At that point, reporters started talking about walking out of the news conference before it began (and I took out my cell phone and Twittered the news). Holste went back to the governor’s private offices, and came back with the verdict. Reporters didn’t have to give up their cell phones.
Asked after the news conference about the policy, Nixon communications director Jack Cardetti said he didn’t believe the cell phone policy had anything to do with security.
“The governor believes when meetings are taking place in the oval office .. that everybody should be focused on the task at hand,” Cardetti said, noting that staff and others who are invited to meetings in the governor’s office follow the same policy. But Cardetti said the policy would not apply to the press, many of whom use their cell phones for reporting purposes.

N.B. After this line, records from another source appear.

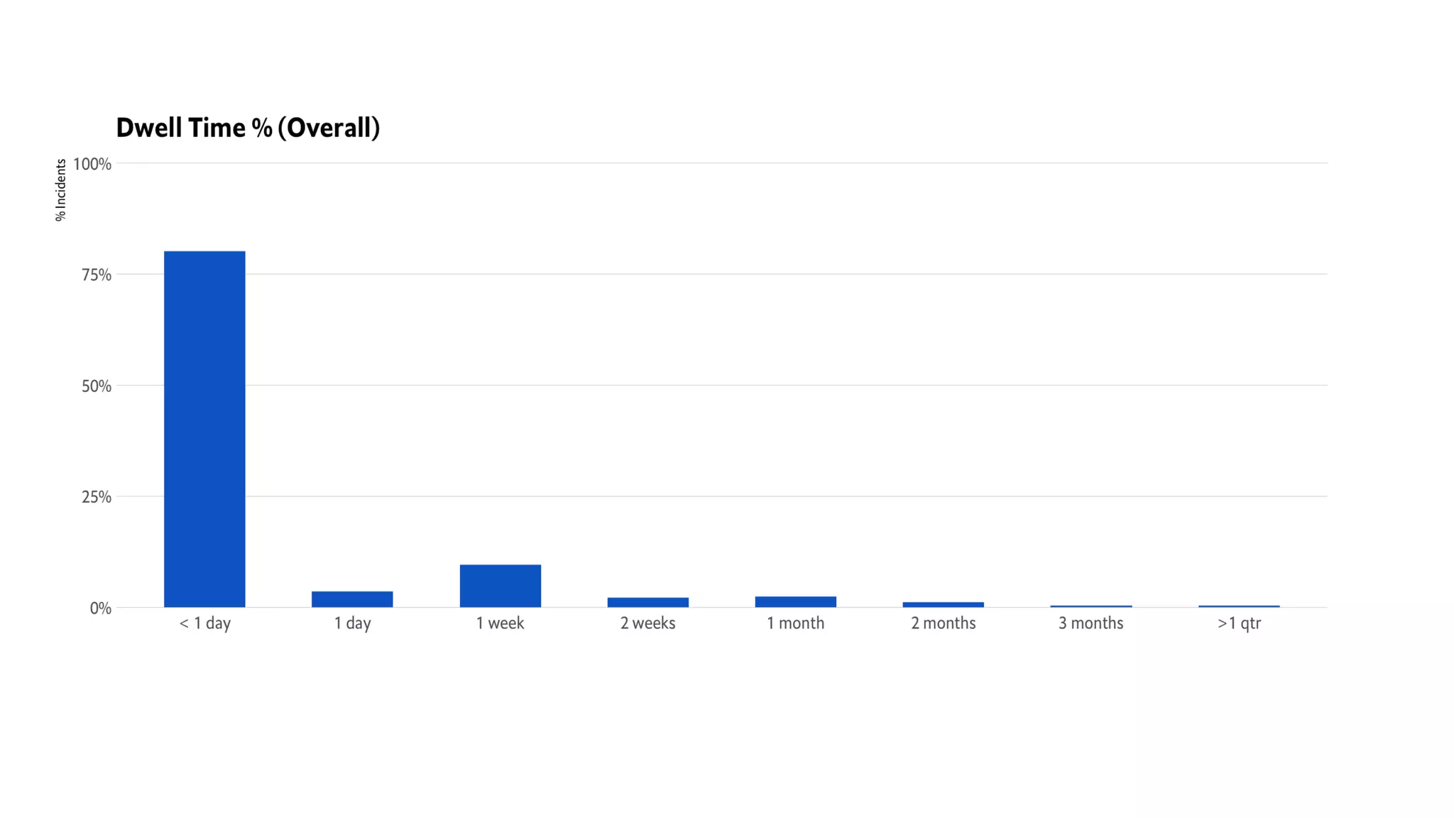Click the '% Incidents' axis label

coord(60,190)
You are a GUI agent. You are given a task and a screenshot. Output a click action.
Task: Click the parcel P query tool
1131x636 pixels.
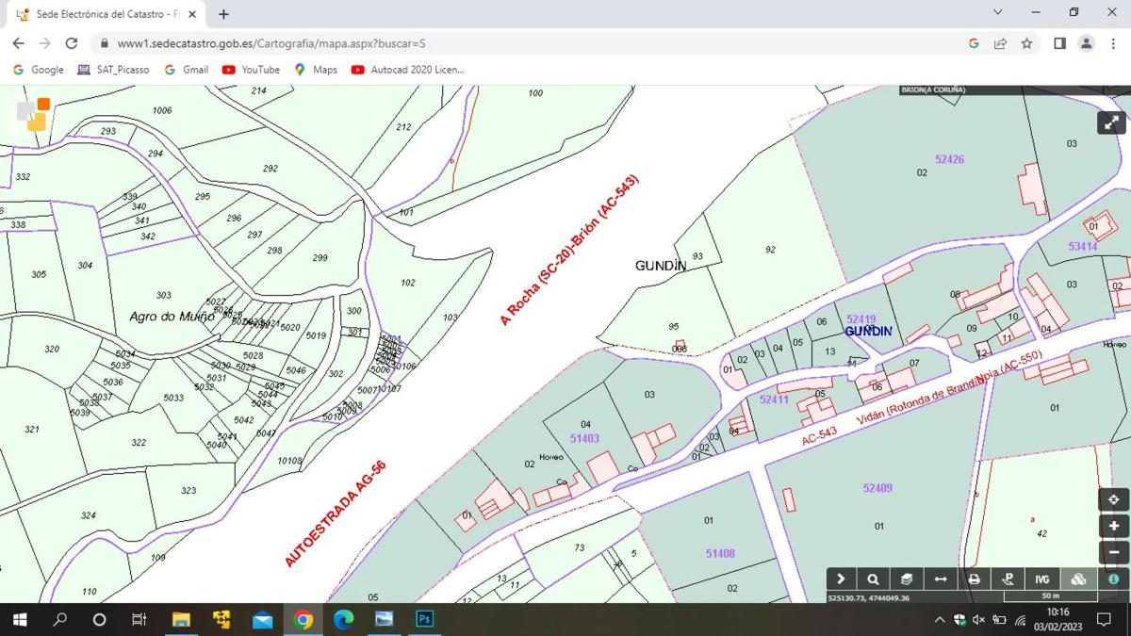pyautogui.click(x=1008, y=579)
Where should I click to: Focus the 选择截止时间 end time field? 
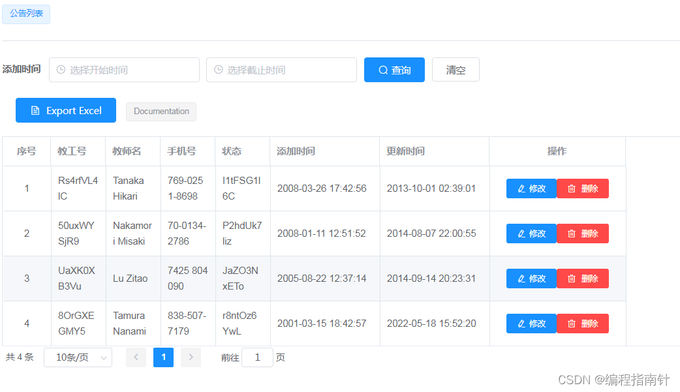(x=281, y=70)
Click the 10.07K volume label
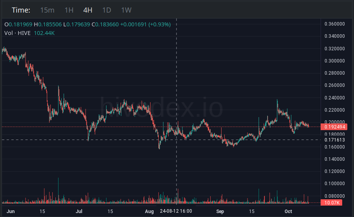Screen dimensions: 354x217 (x=332, y=203)
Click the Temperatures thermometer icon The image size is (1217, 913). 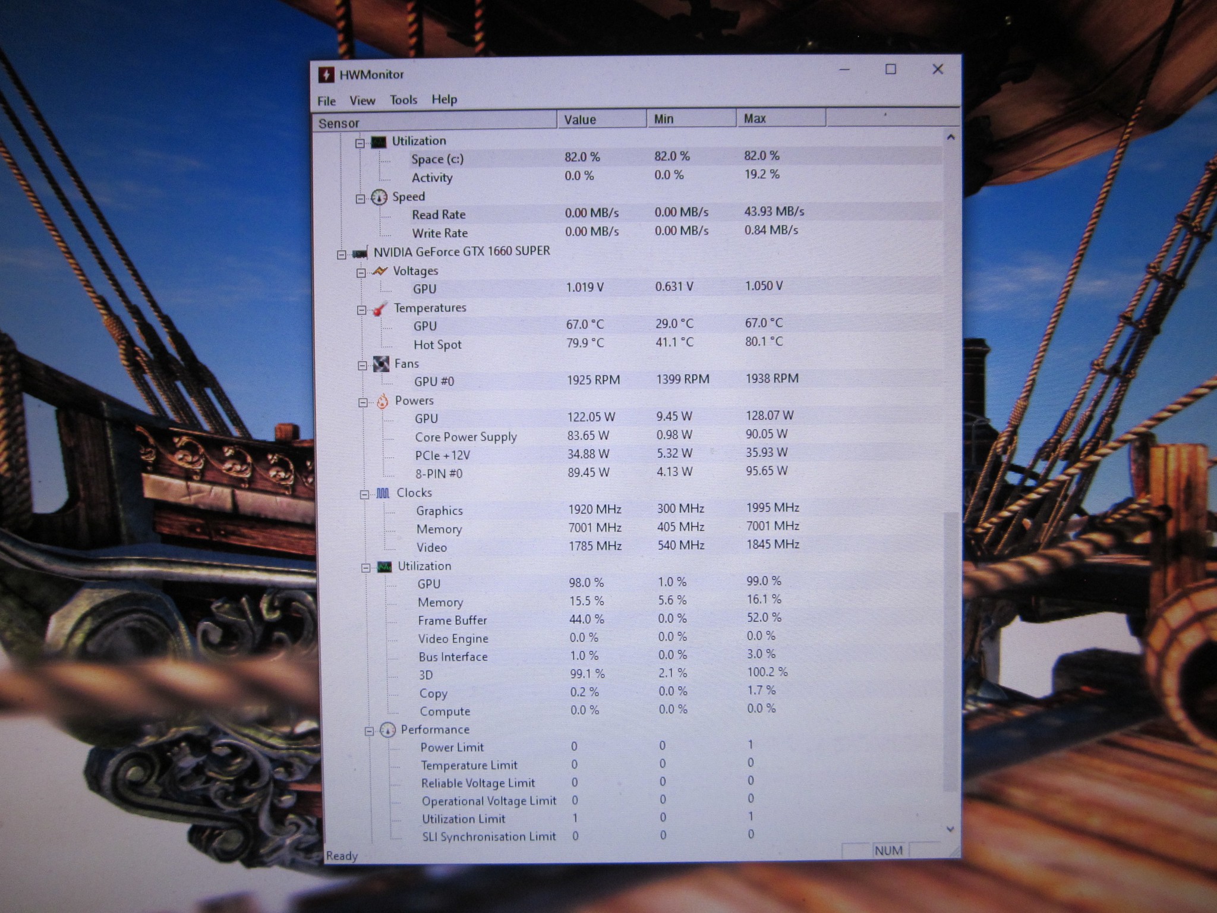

During the news conference, reporters also noticed a new tiny camera above one of the doors. The camera feeds to a screen on a secretary’s desk that allows her to know when meetings have begun or are finished in the office, Cardetti said. He showed curious reporters the screen that captures the feed. The meetings are not recorded, he said.”
As Colonel Klink would say, “Veeeeeery interesting.”
How about, put your cell phones on vibrate or turn them off? And a wee little camera above one of the doors. Curiouser and curiouser.
One of the comments on Messengers’ blog post asks:
“If there is now a camera that is recording or broadcasting all meetings in the Governors office, should not this be covered under the Sunshine Law and allow the feed to be streaming video on the internet so that we, as taxpayers, can see what is happening in the meetings of our governmental officials?”
But back to the cell phones –and I admit to being both slow and naive– why wouldn’t the governor want reporters to have cell phones during press conferences, assuming one doesn’t buy the “let’s stay focused” explanation?
UPDATE: Missourinet reporter Steve Walsh was at the press conference and snapped a photo of the gov’s tiny camera.